Linking electronic Greek words to their English meanings

Ancient Greek is tough for computers, and computer programmers, to work with.  Firstly it’s a dead language, secondly it’s a non-Roman script, and thirdly no-one knows Greek anyway (although a lot of people pretend).

What we need are tools on our computers.  These are appearing, but very slowly.  The problem is the non-availability of data.

Except that data does exist.  For some years the Perseus site has had a very nice electronic edition of Liddell and Scott, and a tool wherein you can put in any Greek word and it will spit out the meaning and the standardised form.  The latter is known as the ‘lemma’, presumably to keep people from understanding. 

Perseus have now made their data available in the Perseus Hopper, which can be downloaded for non-commercial purposes.  Liddell and Scott is in a big XML file. 

Peter Heslin of Durham University has grasped the implications.  Version 3.1 of his Diogenes tool includes this XML file, and another file containing all the possible forms of all the words in the Greek language, their lemma, the part of speech (noun, verb, etc), tense, mood, singular or plural (etc), and most importantly the line number of the full description in the XML file.  This means that you can look up any word, and get a full description; so long as it’s in L&S.  The code is in perl, and is supplied.  Perl tends to be impenetrable, but this is a relatively well-written example.  So if you want to create your own dictionary program, here’s the materials.

But what about post-classical Greek?  Well, there’s the New Testament.  A list of all the words, in order, with part of speech, lemma, etc, was created long ago by James Tauber as MorphGNT.  The site is down at the moment, but the 1Mb text file does exist.

Now this is fine, but useless.  It doesn’t contain the English meaning.  But… Ulrik Sandborg-Petersen has digitised Strong’s dictionary and created an XML file of it.  This contains the Greek Lemma, for all words in the New Testament, plus the English meaning and other bits of info of no present concern.  You can see on his site what the data is, by tapping in his demo example.

MorphGNT also contains the lemma.  So this means that if we join the two together, we get all the possible forms of a word in MorphGNT, and the lemma for them; and the lemma plus the meaning in Strong’s.  Effectively, we now have a dictionary of NT Greek, forms, base form, and meanings.  All we have to do is program it.

What about other, non-classical Greek literature?  Somewhere around is a Septuagint in electronic form, with lemmas.  This can be referenced either against the meaning in Strong’s, or that in Liddell and Scott.  How many words appear in neither?  — I don’t know, but it would be interesting to know.  Mostly names, I would guess. 

Every lemmatized Greek text can now be a source of data to this process of creating as large an electronic Greek dictionary as we like.  And, of course, we need more dictionaries of lemmas-plus-English-meaning.  What others could be done, I wonder? 
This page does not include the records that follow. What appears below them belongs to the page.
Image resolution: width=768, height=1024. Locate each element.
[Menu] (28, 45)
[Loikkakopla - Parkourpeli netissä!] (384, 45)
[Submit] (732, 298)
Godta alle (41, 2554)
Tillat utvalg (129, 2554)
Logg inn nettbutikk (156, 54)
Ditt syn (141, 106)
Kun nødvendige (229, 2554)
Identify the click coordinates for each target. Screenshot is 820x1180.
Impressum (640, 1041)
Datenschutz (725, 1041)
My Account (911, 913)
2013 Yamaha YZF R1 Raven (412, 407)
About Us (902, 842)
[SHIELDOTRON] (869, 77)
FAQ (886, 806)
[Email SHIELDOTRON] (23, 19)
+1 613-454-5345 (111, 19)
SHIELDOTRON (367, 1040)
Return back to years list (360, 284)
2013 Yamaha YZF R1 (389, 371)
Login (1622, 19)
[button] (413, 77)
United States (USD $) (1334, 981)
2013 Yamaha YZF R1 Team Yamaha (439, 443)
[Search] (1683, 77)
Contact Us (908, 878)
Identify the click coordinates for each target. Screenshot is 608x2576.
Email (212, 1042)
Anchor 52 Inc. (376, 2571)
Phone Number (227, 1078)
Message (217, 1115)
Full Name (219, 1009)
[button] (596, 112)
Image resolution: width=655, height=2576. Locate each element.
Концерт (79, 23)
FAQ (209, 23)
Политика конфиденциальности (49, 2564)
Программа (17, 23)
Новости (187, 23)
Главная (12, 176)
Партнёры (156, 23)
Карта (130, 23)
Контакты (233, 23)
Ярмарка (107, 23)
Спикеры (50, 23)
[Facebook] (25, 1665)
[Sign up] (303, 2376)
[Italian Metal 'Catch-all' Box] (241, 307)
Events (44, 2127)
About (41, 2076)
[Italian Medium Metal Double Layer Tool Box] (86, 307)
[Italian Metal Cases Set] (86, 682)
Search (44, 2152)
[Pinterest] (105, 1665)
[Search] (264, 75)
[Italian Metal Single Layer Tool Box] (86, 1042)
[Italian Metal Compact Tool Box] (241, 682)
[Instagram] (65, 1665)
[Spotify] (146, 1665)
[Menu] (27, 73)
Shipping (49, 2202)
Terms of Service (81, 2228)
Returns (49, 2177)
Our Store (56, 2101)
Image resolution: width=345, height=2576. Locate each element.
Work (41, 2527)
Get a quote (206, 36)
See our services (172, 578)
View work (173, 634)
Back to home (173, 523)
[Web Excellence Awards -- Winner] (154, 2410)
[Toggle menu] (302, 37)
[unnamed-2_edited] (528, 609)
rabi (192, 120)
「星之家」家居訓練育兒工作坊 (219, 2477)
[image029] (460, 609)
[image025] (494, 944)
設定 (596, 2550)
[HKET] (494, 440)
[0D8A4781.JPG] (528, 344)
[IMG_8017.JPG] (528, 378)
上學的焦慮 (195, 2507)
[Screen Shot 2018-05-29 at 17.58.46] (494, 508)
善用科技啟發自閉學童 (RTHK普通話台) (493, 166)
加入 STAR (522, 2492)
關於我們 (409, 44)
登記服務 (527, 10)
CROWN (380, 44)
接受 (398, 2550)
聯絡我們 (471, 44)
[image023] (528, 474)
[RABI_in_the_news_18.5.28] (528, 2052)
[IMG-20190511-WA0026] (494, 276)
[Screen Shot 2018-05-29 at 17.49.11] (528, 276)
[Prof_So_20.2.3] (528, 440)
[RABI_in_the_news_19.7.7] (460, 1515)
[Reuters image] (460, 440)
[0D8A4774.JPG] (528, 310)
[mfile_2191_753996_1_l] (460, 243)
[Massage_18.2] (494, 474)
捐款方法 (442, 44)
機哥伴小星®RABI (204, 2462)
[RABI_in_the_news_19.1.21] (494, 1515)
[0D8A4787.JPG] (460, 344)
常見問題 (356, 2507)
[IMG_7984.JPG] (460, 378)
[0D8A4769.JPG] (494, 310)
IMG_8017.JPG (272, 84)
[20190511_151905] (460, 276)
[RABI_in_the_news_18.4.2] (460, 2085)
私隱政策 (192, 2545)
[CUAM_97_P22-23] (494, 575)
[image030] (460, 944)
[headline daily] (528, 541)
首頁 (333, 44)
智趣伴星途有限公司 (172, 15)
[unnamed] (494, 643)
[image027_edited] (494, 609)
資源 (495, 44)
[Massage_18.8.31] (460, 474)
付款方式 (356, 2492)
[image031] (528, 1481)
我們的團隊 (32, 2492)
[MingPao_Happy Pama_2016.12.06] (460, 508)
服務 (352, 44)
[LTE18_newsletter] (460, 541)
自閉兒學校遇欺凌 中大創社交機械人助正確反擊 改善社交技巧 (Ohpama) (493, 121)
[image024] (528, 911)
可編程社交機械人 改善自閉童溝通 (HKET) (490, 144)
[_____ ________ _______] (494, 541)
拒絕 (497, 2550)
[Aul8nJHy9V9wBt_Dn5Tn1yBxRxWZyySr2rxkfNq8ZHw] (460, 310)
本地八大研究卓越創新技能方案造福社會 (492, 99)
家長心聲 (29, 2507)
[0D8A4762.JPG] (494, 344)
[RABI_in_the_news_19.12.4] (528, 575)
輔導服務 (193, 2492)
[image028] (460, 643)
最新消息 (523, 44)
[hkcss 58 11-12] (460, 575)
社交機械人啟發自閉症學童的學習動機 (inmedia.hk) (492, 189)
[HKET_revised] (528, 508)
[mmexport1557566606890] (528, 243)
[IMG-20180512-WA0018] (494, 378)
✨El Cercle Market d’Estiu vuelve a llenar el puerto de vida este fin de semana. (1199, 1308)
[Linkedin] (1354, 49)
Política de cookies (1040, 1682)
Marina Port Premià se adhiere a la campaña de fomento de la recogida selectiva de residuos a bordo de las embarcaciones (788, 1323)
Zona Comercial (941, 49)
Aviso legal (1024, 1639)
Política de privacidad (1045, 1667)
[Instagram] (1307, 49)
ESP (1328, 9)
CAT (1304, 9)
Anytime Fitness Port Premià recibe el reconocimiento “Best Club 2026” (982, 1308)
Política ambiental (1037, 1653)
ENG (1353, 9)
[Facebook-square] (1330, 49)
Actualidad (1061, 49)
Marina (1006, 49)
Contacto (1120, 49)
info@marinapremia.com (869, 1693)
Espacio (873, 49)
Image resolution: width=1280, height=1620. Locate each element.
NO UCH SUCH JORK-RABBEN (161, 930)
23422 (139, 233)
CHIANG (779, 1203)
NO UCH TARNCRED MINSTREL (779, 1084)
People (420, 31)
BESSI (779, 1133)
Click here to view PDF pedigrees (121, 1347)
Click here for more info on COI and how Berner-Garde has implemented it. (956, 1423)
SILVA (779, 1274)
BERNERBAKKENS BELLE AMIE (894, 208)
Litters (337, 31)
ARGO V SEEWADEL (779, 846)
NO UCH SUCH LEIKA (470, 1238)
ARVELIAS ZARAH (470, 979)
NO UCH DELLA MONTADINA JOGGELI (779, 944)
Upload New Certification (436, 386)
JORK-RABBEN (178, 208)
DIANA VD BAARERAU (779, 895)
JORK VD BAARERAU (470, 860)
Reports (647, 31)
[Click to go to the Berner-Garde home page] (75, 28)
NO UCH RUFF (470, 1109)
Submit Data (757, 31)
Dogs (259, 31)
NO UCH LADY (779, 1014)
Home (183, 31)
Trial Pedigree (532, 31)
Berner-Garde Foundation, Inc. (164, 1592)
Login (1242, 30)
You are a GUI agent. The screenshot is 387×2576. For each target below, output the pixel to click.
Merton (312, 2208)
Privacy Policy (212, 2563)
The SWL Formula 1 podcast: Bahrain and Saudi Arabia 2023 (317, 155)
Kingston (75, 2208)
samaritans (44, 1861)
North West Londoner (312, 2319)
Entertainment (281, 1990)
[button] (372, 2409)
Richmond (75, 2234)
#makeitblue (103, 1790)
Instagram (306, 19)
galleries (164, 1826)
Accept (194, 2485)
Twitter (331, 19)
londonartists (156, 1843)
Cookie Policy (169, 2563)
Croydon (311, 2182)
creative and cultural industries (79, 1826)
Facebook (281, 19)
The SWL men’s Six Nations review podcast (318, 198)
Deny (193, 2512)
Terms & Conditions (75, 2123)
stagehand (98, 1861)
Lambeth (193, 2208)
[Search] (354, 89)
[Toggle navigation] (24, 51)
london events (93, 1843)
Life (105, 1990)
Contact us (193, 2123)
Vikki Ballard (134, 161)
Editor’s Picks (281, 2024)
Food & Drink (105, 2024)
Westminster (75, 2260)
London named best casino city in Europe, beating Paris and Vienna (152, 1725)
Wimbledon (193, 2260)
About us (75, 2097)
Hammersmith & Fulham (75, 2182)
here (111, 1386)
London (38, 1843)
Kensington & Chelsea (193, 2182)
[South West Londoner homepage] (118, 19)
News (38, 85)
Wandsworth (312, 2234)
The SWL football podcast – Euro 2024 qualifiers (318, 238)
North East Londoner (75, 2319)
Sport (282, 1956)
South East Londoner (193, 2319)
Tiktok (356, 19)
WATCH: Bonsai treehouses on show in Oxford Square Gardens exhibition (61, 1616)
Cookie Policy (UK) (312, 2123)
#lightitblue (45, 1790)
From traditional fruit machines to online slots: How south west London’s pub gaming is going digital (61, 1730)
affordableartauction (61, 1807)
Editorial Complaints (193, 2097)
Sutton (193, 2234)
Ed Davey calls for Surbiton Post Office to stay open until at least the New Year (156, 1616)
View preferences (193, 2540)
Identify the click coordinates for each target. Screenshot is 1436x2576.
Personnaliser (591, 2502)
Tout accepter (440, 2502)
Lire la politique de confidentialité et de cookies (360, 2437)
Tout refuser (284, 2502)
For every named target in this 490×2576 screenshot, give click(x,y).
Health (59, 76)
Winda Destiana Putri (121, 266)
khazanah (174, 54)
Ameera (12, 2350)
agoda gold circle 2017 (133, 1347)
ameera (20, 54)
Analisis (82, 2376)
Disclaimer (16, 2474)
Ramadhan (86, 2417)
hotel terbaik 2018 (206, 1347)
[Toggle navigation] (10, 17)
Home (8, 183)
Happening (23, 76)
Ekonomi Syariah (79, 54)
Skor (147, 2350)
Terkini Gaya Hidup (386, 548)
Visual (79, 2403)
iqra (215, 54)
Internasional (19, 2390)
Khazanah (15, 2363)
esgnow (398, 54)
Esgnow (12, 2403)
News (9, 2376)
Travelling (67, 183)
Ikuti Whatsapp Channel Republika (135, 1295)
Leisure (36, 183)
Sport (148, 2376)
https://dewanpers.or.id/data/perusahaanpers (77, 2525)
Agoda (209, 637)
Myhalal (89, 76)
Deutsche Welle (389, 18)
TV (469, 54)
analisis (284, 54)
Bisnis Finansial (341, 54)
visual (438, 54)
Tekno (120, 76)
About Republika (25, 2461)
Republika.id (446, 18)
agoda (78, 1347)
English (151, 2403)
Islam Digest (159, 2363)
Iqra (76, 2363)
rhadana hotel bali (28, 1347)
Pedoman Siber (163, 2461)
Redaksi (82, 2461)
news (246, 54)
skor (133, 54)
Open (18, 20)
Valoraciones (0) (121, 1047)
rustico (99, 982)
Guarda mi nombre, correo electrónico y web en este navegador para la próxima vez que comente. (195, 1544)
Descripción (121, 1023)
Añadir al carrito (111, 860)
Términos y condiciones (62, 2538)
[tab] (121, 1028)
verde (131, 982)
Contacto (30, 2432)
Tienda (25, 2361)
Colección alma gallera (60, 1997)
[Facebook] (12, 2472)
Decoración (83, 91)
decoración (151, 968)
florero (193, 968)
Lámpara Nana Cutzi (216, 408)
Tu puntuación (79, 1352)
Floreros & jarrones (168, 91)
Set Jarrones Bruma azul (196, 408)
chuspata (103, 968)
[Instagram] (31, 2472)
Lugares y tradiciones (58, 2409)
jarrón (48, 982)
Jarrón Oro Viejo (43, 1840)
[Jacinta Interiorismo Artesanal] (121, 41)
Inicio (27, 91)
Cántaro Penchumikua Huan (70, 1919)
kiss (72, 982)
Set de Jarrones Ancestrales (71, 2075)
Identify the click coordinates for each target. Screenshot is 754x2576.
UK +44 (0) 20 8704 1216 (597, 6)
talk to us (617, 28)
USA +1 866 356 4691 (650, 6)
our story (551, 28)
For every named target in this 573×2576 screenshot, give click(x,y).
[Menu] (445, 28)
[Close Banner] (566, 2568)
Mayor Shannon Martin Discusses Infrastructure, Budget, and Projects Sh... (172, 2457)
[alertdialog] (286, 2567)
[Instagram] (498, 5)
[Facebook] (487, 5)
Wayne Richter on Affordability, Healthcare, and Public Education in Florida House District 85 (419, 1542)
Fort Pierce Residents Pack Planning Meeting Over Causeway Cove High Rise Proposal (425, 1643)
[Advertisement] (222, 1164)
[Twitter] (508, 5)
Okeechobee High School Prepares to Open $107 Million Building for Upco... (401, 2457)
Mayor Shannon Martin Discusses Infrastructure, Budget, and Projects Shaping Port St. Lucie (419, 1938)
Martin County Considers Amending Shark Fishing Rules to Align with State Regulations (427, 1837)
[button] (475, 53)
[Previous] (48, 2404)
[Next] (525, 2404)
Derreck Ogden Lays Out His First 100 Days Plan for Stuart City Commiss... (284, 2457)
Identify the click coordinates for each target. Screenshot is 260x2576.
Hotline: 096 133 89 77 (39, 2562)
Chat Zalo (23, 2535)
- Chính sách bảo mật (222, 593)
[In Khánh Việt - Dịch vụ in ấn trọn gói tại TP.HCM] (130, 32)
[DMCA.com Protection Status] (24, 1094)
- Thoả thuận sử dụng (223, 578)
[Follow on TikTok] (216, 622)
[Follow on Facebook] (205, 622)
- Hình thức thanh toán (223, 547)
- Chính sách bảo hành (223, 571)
I’ve just looked for “lemmatized Greek text” in Google and, among many interesting results, I have found the Lexis site, which claims to be able to help produced lemmatized Greek texts.  It runs on Mac, and I haven’t tried it; but it works with the TLG.  Likewise Hypotyposeis talks about lemmatized searches in TLG.  I think Josephus must be available somewhere in lemmatized form — where?

What I’m not finding is much Patristic Greek, tho.  What we need, clearly, is G.W.H.Lampe’s Patristic Greek Lexicon in XML.  This was published in 1961, so will be in copyright until all of us are dead.  But… couldn’t someone license an electronic version for non-commercial use?   It’s much too expensive for me to buy just at the moment (although a pirate PDF of the page images does exist, I see; apparently pp.1202-3 are missing, tho).

There is much that I don’t know still, tho.  Interesting to see that there is a blog called Coding Humanist.  Is there anyone out there interested in this stuff too?

Share

11 thoughts on “Linking electronic Greek words to their English meanings

  1. I’m very interested in this sort of thing, as a matter of fact many of these sorts of things are what I do in my job at Logos Bible Software.

    While glosses associated with lemma (dictionary) forms are helpful, they are also very delicate. Direct links to dictionaries are better; diglot presentation is pretty good too when there is an available translation because it reinforces in-context use and in-context translation. The substitute-gloss-for-lemma approach sounds great, but language is not isomorphic. I mean, when is λαμβανω “take”, and when it is “recieve”? A gloss association doesn’t help very much in such cases. This is why one can get many laughs by roundtripping things using Google Translate.

    The bottom line is that *some* knowledge of Greek is necessary. There are/will be debates as to how much that “some” really is; but some sort of knowledge is necessary to work with the original language texts. I think that for the ‘Biblical’ languages and text that bar is dropping, at least for those using software designed to help cross the bridge from English to Greek/Hebrew/Aramaic.

    Note Josephus is available in TLG as I recall (though Philo isn’t, to my knowledge). When reading it, one can click and get parsing/lemma info, though I don’t know if such data can be used in searches (single corpus or cross-corpus).

  2. Thank you for these notes. I didn’t know you worked for Logos — interesting in itself. What sort of things do you do?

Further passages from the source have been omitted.